*** Opening of RAW DATA ***

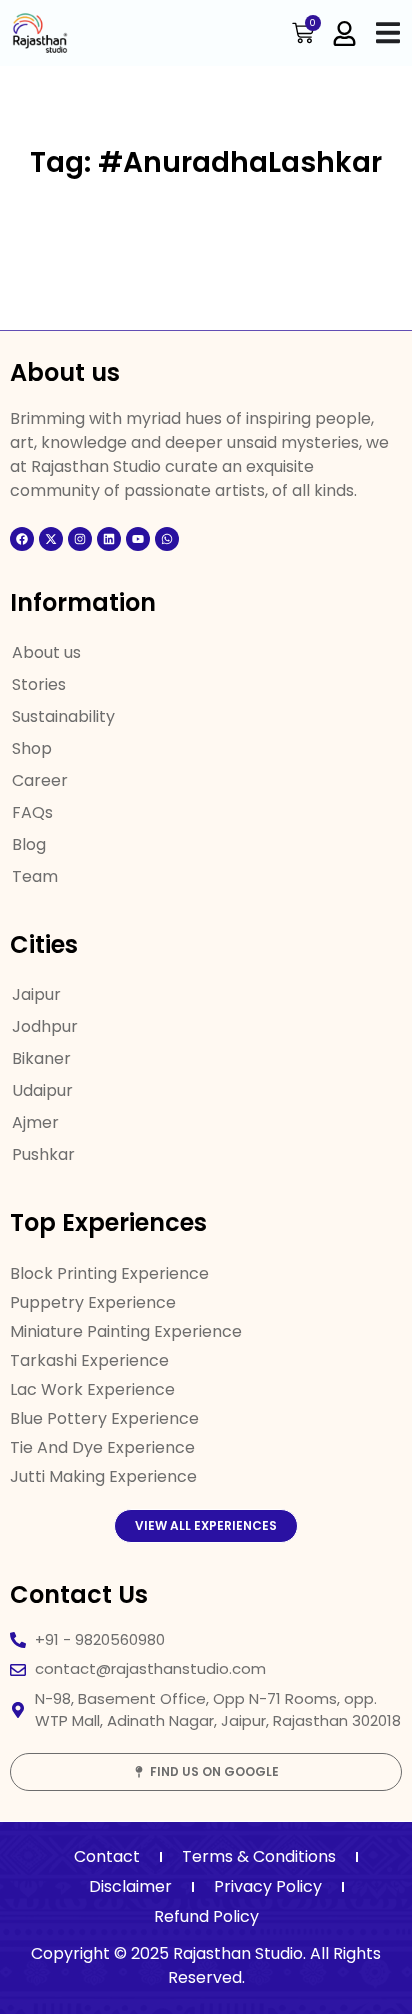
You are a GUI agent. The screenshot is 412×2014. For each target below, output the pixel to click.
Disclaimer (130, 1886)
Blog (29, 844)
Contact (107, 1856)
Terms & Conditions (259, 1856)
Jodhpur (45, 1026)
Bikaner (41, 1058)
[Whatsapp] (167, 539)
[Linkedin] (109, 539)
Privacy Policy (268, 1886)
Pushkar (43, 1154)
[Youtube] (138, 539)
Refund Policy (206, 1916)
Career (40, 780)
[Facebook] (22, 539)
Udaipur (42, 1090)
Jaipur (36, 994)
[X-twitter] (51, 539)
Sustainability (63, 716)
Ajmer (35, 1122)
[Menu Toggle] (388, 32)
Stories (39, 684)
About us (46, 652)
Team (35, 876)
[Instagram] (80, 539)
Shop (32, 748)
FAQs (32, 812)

*** Close of RAW DATA ***
*** Opening of RAW DATA ***

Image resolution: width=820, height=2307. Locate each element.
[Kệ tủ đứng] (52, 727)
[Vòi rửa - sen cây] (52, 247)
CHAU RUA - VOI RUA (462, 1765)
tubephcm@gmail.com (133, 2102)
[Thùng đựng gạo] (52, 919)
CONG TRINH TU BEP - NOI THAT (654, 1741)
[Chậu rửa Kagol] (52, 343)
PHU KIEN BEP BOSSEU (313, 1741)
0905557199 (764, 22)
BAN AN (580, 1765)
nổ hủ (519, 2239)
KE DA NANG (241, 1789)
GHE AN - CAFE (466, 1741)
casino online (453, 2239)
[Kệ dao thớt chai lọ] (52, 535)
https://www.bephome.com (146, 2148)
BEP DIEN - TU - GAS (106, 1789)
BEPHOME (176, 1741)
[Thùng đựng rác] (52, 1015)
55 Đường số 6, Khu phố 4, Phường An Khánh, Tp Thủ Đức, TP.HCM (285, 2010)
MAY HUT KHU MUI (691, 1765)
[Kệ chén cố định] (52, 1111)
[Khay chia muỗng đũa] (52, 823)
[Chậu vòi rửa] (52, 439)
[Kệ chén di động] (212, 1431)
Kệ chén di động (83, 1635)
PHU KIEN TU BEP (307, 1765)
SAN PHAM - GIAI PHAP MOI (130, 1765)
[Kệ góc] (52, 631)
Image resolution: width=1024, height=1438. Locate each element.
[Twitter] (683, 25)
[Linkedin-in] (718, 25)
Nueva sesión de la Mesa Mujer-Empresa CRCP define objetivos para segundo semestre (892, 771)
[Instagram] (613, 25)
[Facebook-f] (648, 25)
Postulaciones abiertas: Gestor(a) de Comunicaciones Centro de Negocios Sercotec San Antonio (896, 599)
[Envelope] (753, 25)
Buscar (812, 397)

*** Close of RAW DATA ***

**TASK**. Which of the lines in the material above contain "chén"? Copy each one out.

**WORKED SOLUTION**.
[Kệ chén cố định] (52, 1111)
[Kệ chén di động] (212, 1431)
Kệ chén di động (83, 1635)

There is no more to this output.